In her introduction she emphasises her belief that the nature spirits from all over the world are keen to create a deep sense of connection to mankind and live in hope that we can cement better relationships with a realm of beings who have theirs and our environmental interests at heart. From the outset she offers specific practical advice to her readers on how to begin trancework and to “prepare for a journey into the realm of the invisibles.”
The history of trance goes back into the earliest history of mankind but Henkesh begins her evaluation of trance by starting with a look at its ritual use in Ancient Egypt.
From trance history she moves into trance science where she covers such subjects as the effect of trance on the brain. All of this is preparatory work for a deeper level of understanding of the trance state and the beginning of the process of communication with the spirit realm that results from the training of the subtle senses. The inhabitants of this realm, or the Jinn as the author refers to them are then revealed through the Sufi tradition in particular but then broadens this out to include the history of the Jimm on a more general level.
Kinetic Trance Techniques
In the third part of Trance Dancing With the Jinn the author dives into the real work of trance induction and how to prepare for what the author refers to as “feeling the God within”. This begins with a pre-induction ritual and moves into the use of yogic and bodily postures as a way of inducing trance before explaining the correct way to cool off and return from a trance state.
The book closes with an appendix, glossary and index.
Our Review of Trance Dancing With the Jinn by Yasmin Hennish
Who can fail but to wonder at the inherent beauty of spiritual groups such as the whirling Dervishes or indeed by the mesmerising motion of any tribal culture who incorporate dance and trance into their spiritual work with inner plane spirits?
If you are in the slightest bit interested in how to breakdown the barriers between physical and spiritual states then this, I am sure, is a book that will truly fascinate and intrigue you.
Beautifully constructed with great care and forethought this is a publication that impresses on every level.
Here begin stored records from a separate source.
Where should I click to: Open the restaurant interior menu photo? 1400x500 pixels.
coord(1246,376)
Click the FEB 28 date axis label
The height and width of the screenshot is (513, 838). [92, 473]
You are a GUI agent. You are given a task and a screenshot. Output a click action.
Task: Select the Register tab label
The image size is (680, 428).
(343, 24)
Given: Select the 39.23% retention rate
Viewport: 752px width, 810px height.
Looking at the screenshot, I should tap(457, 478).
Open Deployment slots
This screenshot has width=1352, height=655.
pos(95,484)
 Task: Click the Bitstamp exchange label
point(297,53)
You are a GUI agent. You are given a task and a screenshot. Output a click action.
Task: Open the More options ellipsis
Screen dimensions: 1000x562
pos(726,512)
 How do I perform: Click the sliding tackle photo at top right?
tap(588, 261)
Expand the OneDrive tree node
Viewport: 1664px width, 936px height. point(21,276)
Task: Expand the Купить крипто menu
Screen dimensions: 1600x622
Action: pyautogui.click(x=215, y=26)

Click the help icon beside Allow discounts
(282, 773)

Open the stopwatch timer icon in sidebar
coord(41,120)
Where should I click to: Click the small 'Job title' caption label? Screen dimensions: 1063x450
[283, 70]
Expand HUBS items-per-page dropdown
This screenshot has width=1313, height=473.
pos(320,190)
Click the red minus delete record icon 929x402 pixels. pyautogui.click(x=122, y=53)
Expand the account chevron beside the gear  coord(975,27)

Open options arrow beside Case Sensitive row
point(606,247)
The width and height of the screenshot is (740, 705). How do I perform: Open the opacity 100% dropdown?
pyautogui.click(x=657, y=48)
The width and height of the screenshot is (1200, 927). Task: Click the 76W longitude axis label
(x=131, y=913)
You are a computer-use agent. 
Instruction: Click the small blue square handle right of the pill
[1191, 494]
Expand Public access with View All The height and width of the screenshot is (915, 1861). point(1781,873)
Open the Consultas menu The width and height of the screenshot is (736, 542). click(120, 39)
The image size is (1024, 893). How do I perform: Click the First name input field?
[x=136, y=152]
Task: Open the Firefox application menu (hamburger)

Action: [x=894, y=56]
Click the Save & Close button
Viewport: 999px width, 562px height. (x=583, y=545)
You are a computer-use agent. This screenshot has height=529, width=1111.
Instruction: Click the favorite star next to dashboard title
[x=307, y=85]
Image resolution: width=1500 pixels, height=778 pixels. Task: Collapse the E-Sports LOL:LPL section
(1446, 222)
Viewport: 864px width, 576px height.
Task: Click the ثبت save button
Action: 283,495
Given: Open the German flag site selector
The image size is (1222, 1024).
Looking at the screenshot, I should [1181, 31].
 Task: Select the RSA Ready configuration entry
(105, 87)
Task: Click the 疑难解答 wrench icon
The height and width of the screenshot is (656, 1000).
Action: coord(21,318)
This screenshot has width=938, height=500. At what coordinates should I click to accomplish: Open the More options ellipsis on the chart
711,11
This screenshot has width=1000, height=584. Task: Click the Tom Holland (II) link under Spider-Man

Well illustrated and evidently formatted to be as clear and engaging as possible it is delightful journey into a subject that has so often remained clouded in mystery.
Very few books on practical spirituality work as well as Trance Dancing With the Jinn and even fewer publications of this size manage to thoroughly engage the reader from start to finish. Delightful and exotic, factual and entertaining it is superb piece of work on every level.
Review copy kindly supplied by PGUK, London.